Source extract:
——————————

Extensive Interest by Clinicians
After receiving my graduate-level training at Dallas Theological Seminary, I very much took for granted the preparation I was given for the thoughtful and intentional consideration of a person’s spiritual beliefs and values in the therapy process when warranted. Fast forward a few years to when I was training clinicians on the DSM-5 nationally, I remember one attendee’s comment so vividly:
I was really interested to hear of the integration of faith into therapy and would like to ask you some more questions if I could.
I have now been asked a similar question by countless others, usually specific to treating OCD & Anxiety.
I understand providers’ common hesitations and fears in integrating their clients’ religious or spiritual (hereafter “R/S”) beliefs into practice. Here are a few common concerns that quickly arise:
- Does spirituality have any place in a clinical setting? Isn’t this supposed to be about the evidence base and science?
- What about those who don’t have an interest in spiritual things? Won’t this be off-putting? Or worse, unethical?
- Is this using undue influence? Is it proselytizing?

——————————

What to do:
1. Translate this sentence from the passage on faith in therapy into Spanish: "I have now been asked a similar question by countless others, usually specific to treating OCD & Anxiety."
2. In the passage on faith in therapy, where did the writer receive graduate-level training?
3. From the passage on faith in therapy, quote the stretch from "I have now been" through "Is it proselytizing?".
The entries that come next have no connection to the passage on faith in therapy.

Data shown:
——————————

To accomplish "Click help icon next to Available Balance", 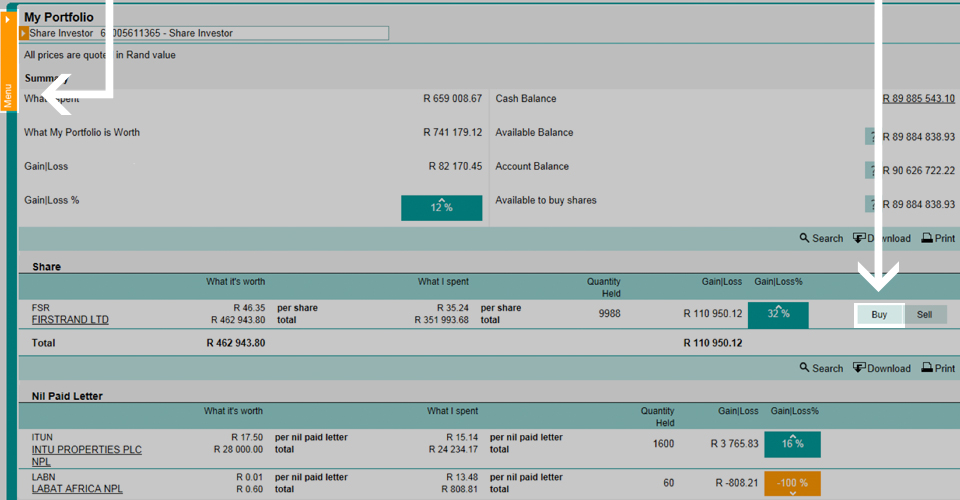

——————————

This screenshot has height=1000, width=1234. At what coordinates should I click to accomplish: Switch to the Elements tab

——————————

Task answers:
1. Desde entonces, muchísimas otras personas me han hecho una pregunta similar, por lo general relacionada específicamente con el tratamiento del TOC y la ansiedad.

2. At Dallas Theological Seminary.

3.
I have now been asked a similar question by countless others, usually specific to treating OCD & Anxiety.
I understand providers’ common hesitations and fears in integrating their clients’ religious or spiritual (hereafter “R/S”) beliefs into practice. Here are a few common concerns that quickly arise:
- Does spirituality have any place in a clinical setting? Isn’t this supposed to be about the evidence base and science?
- What about those who don’t have an interest in spiritual things? Won’t this be off-putting? Or worse, unethical?
- Is this using undue influence? Is it proselytizing?